The Clean Power Plan was designed to force change in three ways—by tightening efficiency standards, by forcing shifts from coal-fired to natural gas-fired plants, and by forcing shifts from both gas and coal to renewables and other less-polluting energy sources.
The EPA’s 2015 Clean Power Plan was repealed replaced by the 2019 Affordable Clean Energy rule, but the US Court of Appeals for the District of Columbia Circuit vacated the Trump EPA’s rule. That ruling, in 2021, undid the repeal of the earlier plan, leaving the Obama EPA plan potentially available for use, though it has never yet been implemented.
The case was West Virginia v. EPA. The Supreme Court decision overturned the ruling by the D.C. Circuit’s ruling.
‘Major Questions’ doctrine
The Roberts opinion applied the Supreme Court’s “major questions doctrine,” a doctrine of insisting that if a very fundamental change is attempted through regulation, there must be a clear grant of authority by Congress rather than a justification based on an agency’s interpretation of vague terms in a statute.

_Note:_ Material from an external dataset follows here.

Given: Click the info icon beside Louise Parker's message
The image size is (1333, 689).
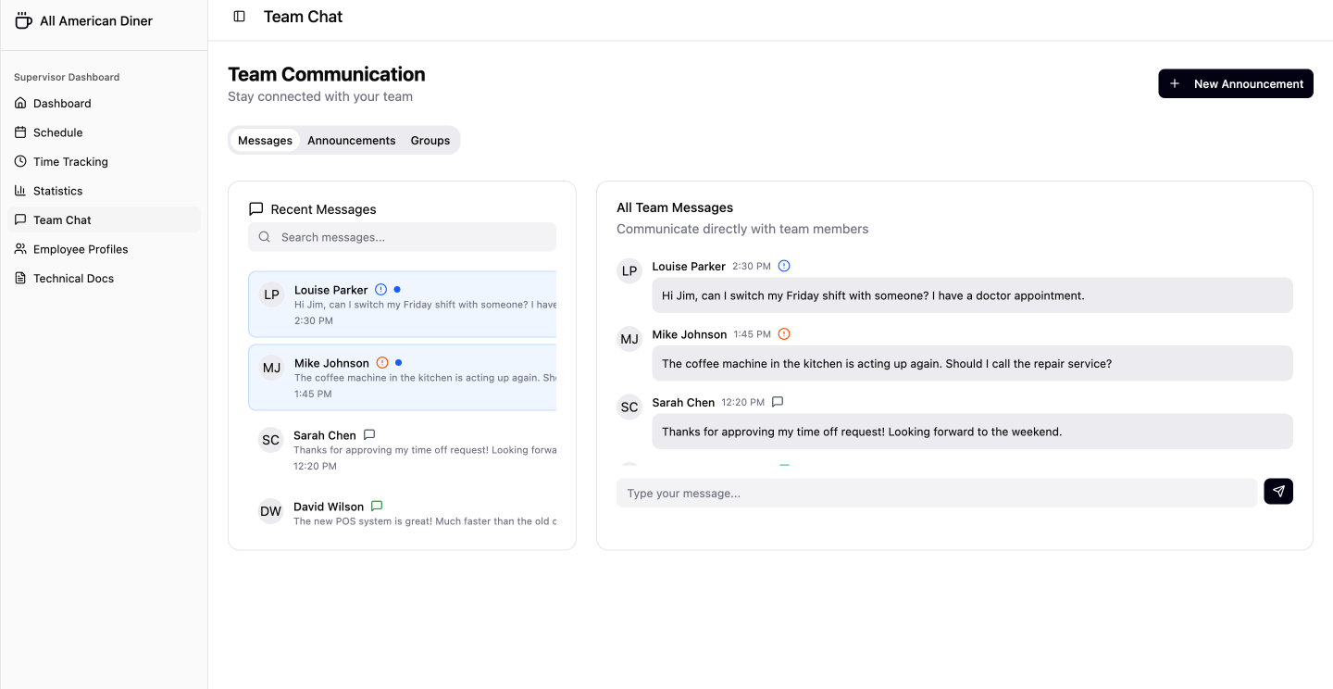Looking at the screenshot, I should [381, 289].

Roberts wrote that the doctrine addresses “a particular and recurring problem: agencies asserting highly consequential power beyond what Congress could reasonably be understood to have granted.”
He suggested EPA itself had shown no sign of believing the agency could fundamentally revamp the electric power sector prior to the writing of the Clean Power Plan.
“Prior to 2015, EPA had always set emission limits under Section 111 based on the application of measures that would reduce pollution by causing the regulated source to operate more cleanly,” Roberts wrote. Plant operators could comply by installing better equipment, such as the scrubbers that remove pollutants from smokestacks.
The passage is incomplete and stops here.